鬼木達監督は67分に家長昭博、齋藤学を入れててこ入れを図ります。対する木山隆之監督は71分に田中渉とともに長沢駿を送り込みました。前線はアレクサンドレ・ゲデスと長沢の2枚が立つこととなり、そこからは仙台の流れに変わります。

三笘との勝負に勝ってきた柳貴博、そして道渕諒平が川崎の左サイド深くに進入。ゴール前にラストパスを供給します。幸い、フィニッシュの精度を欠いたために事なきを得ますが、いつ失点してもおかしくない時間が最後まで続きました。

終盤は中盤の3枚を田中碧、守田英正、下田北斗で構成しつつ苦しい時間帯を凌いだことで、2位以下の上位陣が直接対決でつぶし合う中、勝ち点3を上積みすることに成功しました。


セレッソはタフに守ってきました。川崎のビルドアップ開始時、センターバックにはプレッシャーをかけないものの、彼らのそばに立つ守田英正には奥埜博亮、ブルーノ・メンデスの2人がついてパスコースを消し、その先のインサイドハーフには藤田直之、レアンドロ・デサバトがつくという形をとります。そしてサイドバックにボールが出ると、サイドハーフが襲い掛かってきました。

川崎は積極的にライン間にボールを出し入れしながらも流れの中での攻略が難しい状況で、セットプレーに活路を見出します。

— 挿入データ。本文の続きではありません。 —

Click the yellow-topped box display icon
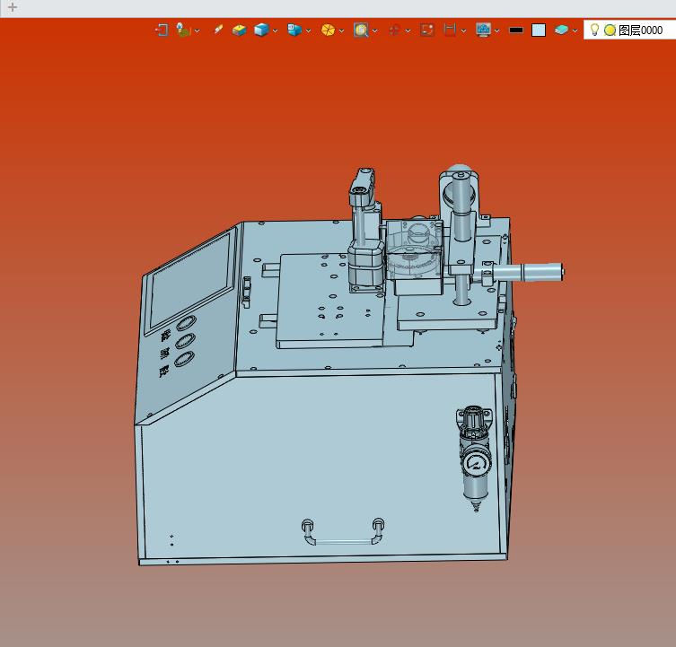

37分、脇坂泰斗のコーナーキックの流れでクリアされたボール。それに反応した登里享平は単に蹴り返したのではありませんでした。ハイボールの先には、右サイドでフリーの脇坂が待っていました。脇坂がダイレクトでゴール前に入れると、その先にいた小林悠を警戒した瀬古歩夢がボールに触れてオウンゴールとなります。

そこから2点目に至るまでは時間がかかってしまいました。大島僚太と三笘薫を投入したのは、ジェジエウと谷口彰悟の間に立った奥埜に同点弾を許した直後。ハーフタイム明けに一気にリードを広げたいはずが、セレッソに追い付かれてしまったのです。

同点になってからの巻き返しに奮起したのは、ベンチから投入された選手達でした。大島は攻撃面のコントロールのみならず、守備面でも大きく貢献。イエローカードをもらう結果にはなりましたが、キム・ジンヒョンにプレッシャーをかけてゴールを奪おうとするプレーは象徴的なシーンでした。

83分のレアンドロ・ダミアンの決勝点は、先制点同様にコーナーキックからでした。セカンドボールを豪快なシュートに変えた旗手怜央の一撃がキム・ジンヒョンを襲い、こぼれ球にレアンドロ・ダミアンが詰めました。

最後は左サイドを主戦場とする三笘が中央に絞り、山根視来が粘って送ったボールに合わせてだめ押しゴールを奪います。川崎が再びリードした直後に柿谷曜一朗をはじめ3人を同時に送り込んできたセレッソの戦意を削ぐ貴重な1点です。

この試合では守備陣の奮闘も見逃せません。常にギリギリの局面で阻止するプレーが光るジェジエウだけでなく、谷口、登里、守田も大事な場面で体を張り、自陣での危機的状況を足を伸ばして防ぎました。

今シーズン最大の山場と言える6ポイントマッチを制した川崎。残り13試合に対し、2位セレッソとの勝ち点差は14となりました。